> BRIEF: Would you return the listing that follows exactly, leaving its pictures behind?
--- START ---
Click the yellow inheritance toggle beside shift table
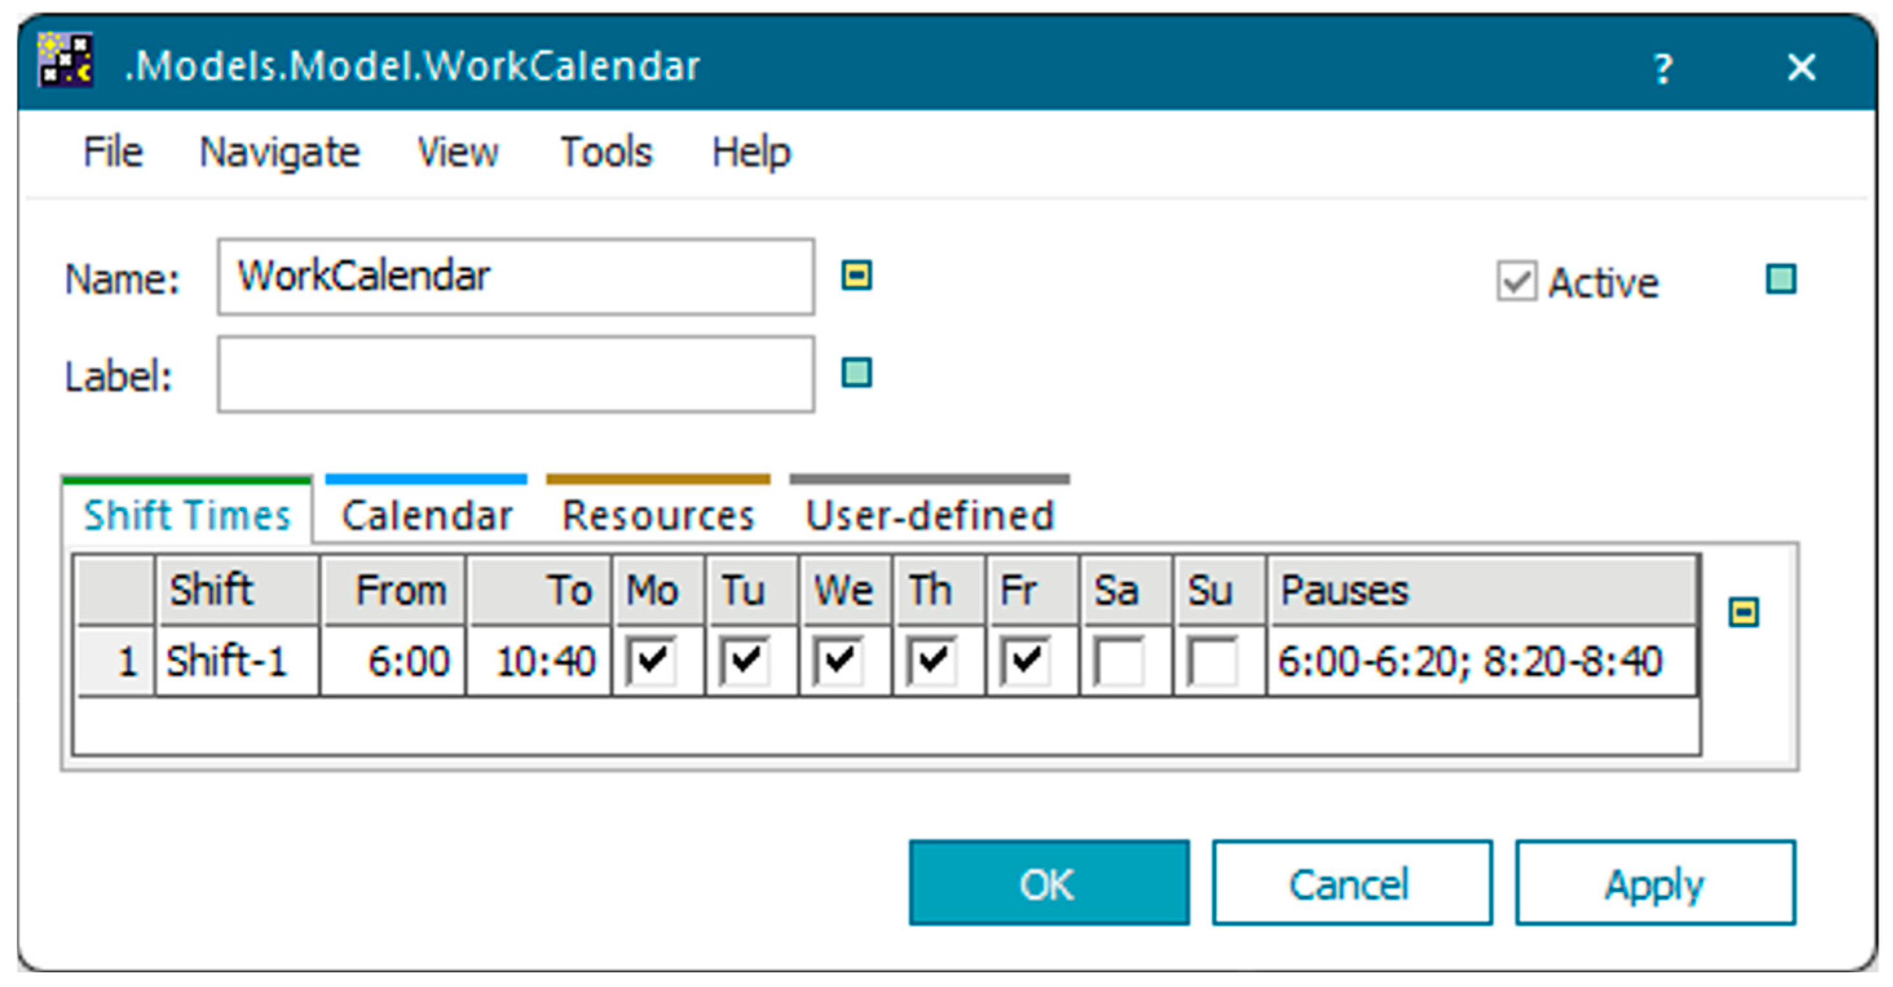The image size is (1893, 987). [1744, 612]
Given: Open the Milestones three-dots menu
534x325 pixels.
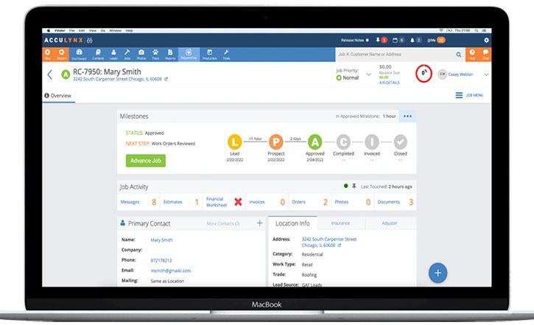Looking at the screenshot, I should pos(409,116).
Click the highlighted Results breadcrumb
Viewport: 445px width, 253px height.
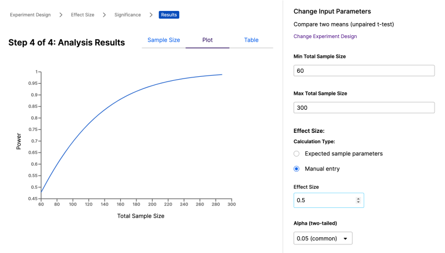[169, 14]
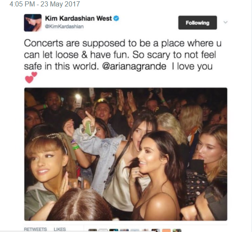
--- END ---
> RESULT:
Click the yellow inheritance toggle beside shift table
The image size is (1893, 987). [1744, 612]
Given: Open the Milestones three-dots menu
534x325 pixels.
Looking at the screenshot, I should pos(409,116).
Click the highlighted Results breadcrumb
Viewport: 445px width, 253px height.
[169, 14]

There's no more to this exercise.